## Belirtilen hedef 1
Kayıtlarda "Select the ΣΟΥΡΑΔΑ neighborhood label" ifadesini içeren satırdan başlayıp kayıtların sonuna kadar uzanan satırları (ilk ve son satır dahil) boş satırları atlayarak, her satır için bir dize içeren bir JSON listesi olarak ifade edin. Resimleri yanıta koymayın.

-------- Okuma metni --------

Çok yazık!
Fırtına bir türlü dinmiyor.
“Ateist kafa, dindar kafa…” fırtınasına da yakalanacak durumdayız!!!
Biri çıkıyor, kafasına göre bir laf atıyor.
Fırtınanın da yön değiştirdiğini görüyoruz.
Haliyle bu hızlı değişime insan aklı yetişemiyor.
Bunu fırsat bilenler, bulanık suda balık tutuyor!
Yerde fırtına, havada kara bulut…
Vatandaş sen bunları unut, işine bak.
Ben seni enflasyona ezdirmeyeceğim.
Diğer taraftan ateist ile dindar düşmanlığı…
İçimizi karartmaya başlayacak gibi.
Adam yazıyor, kendi aklıyla yazmayanlar.
Söylenenleri ve duyduğunu yazıyor..
Türkiyemiz’de ateist kafa var.
Ama dindar kafa olduğunu söylemek de zor…
Yüksek kademelerde dindar görünenlerin birbirleriyle bir araya geldiğini gördünüz mü?

--------

## Belirtilen hedef 2
Ateist kafa ile dindar kafa tartışmasını ele alan metni, gösterilen son cümleden sonrasını yazarak sürdürün.

-------- İşlenecek veri --------

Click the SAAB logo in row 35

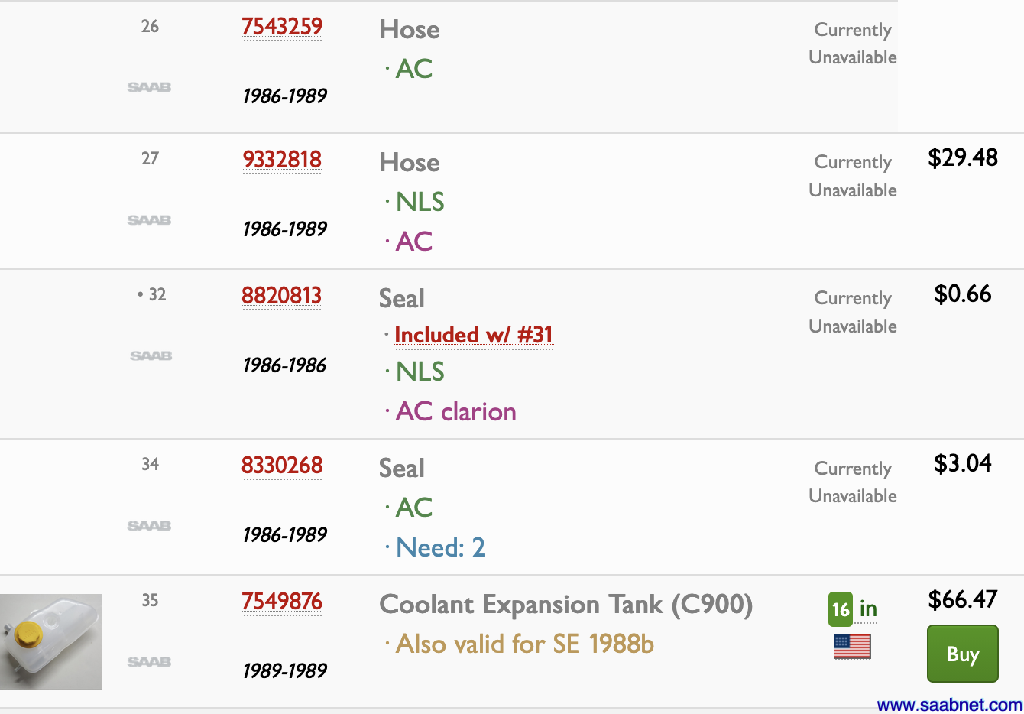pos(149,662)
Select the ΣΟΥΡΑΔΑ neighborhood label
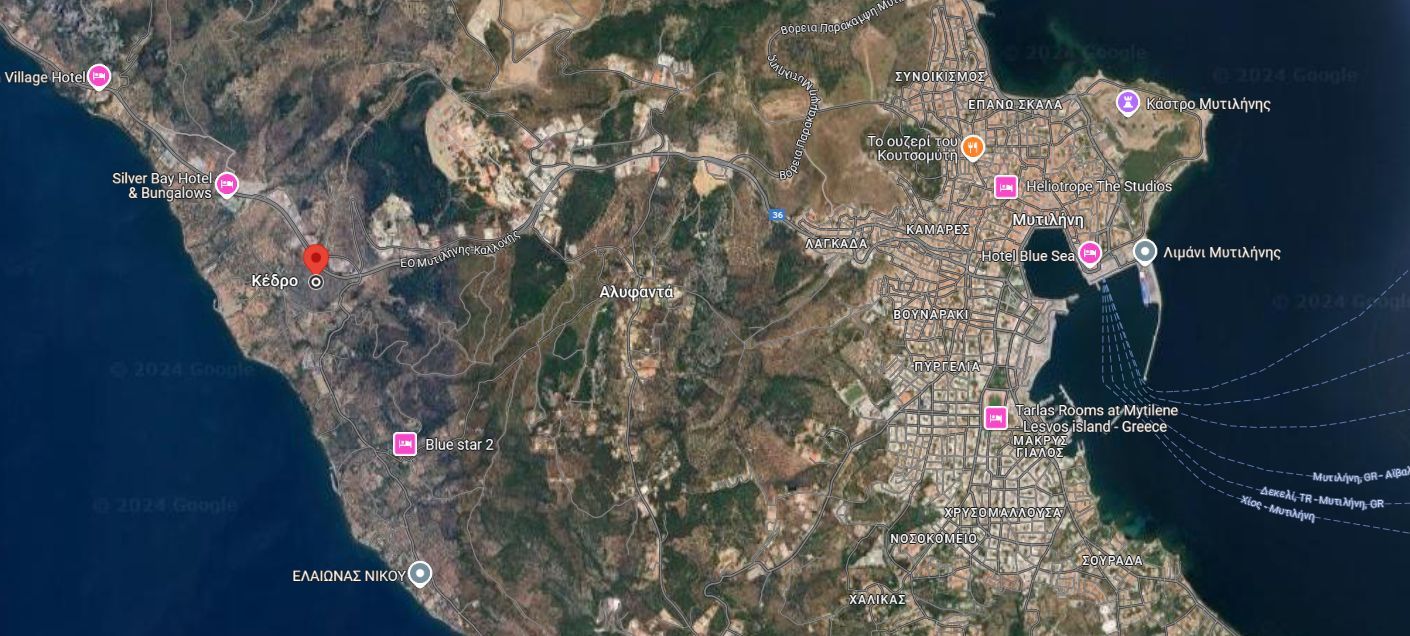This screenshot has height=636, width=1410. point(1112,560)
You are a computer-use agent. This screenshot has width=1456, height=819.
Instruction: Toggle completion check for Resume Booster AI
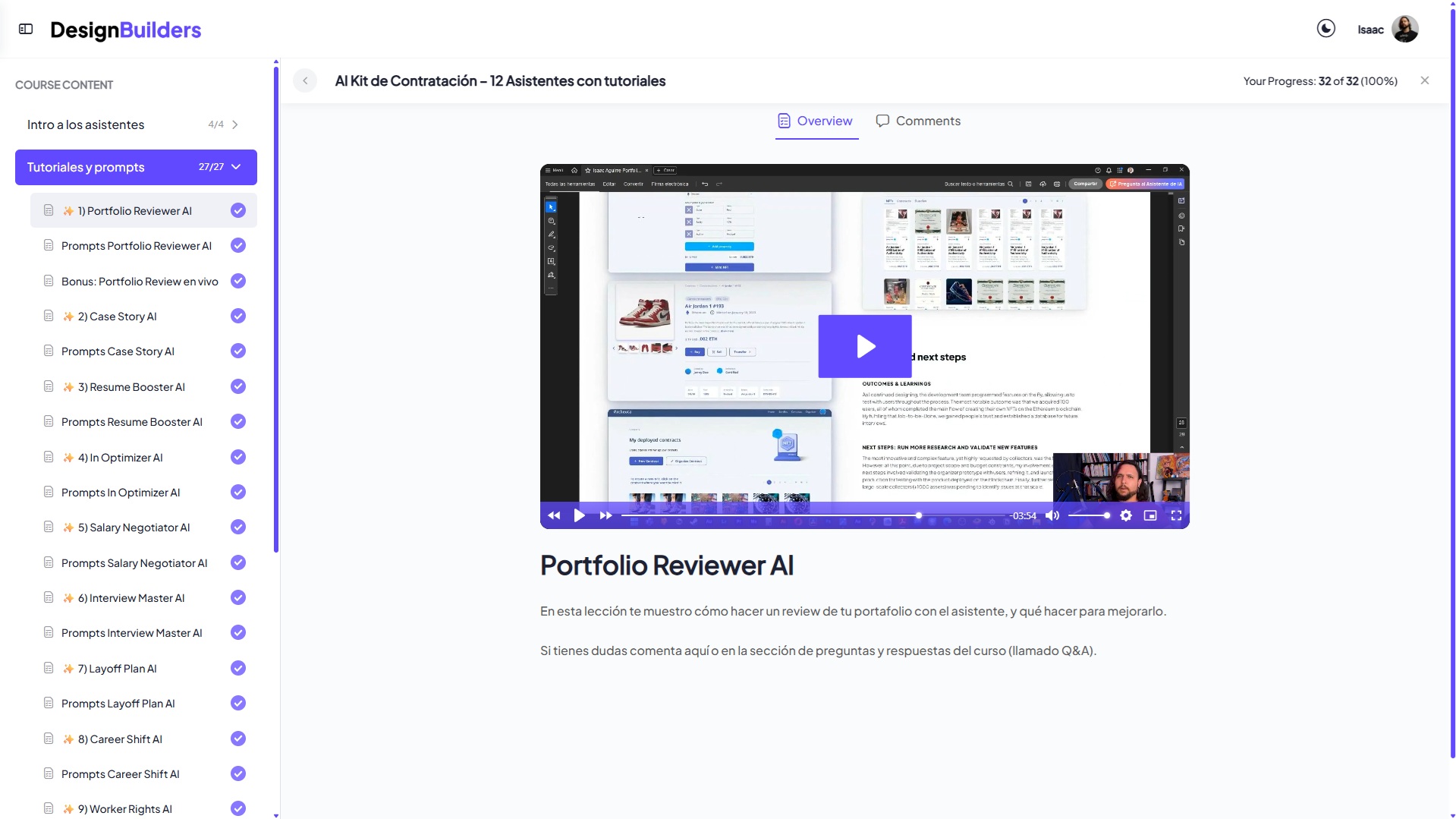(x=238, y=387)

--------

## Yanıt 1
[
  "Select the ΣΟΥΡΑΔΑ neighborhood label",
  "This screenshot has height=636, width=1410. point(1112,560)",
  "You are a computer-use agent. This screenshot has width=1456, height=819.",
  "Instruction: Toggle completion check for Resume Booster AI",
  "(x=238, y=387)"
]

## Yanıt 2
Ülkemizde güveneceğimiz dindar kafalı var mı?
Bana kızanların sesini duyar gibiyim.
‘Sen de nereden çıktın, kimsin?’ diyorlar.!!!
Çünkü birbirimizi dinlemiyoruz.
En büyük sorunumuz sevgiyi öğrenemedik.
Siyasetçiler,
Yazarlar,
Sözde akıl hocaları,
Sanatçılar,
Bürokratlarımız
Ağızlarını açtıklarında,
Bir düşman yaratmakta…
Resmi olarak ayrılmadık ama manen ayırdılar.
‘Kimler?’ diye sormayın, sizin de aklınız vicdanınız var.
Ekranlarda konuşan sivri zekalıların perişanlığına bakın.
Türkiyemiz’in halini göremiyorsanız, ne diyelim?
‘İnsanın sözü hikmet, bakışı ibret ve sükutu ders’ olmalıdır.
Felaket içinde karar verebilmek yarı kurtuluştur.
Çok sıkıntılı günler yaşadık, ama böylesi görülmedi.
Yolsuzluk,
Yoksulluk,
Yasaklar
Ülkesi derken, bir de ateist ve dindar kafa cephesi doğuyor!!!
Bir atasözü ile bitireyim:
Dişim senden razıyım, dilime engel oldun,
Dilim senden razı değilim, başıma bela oldun.
Çok yazık!!!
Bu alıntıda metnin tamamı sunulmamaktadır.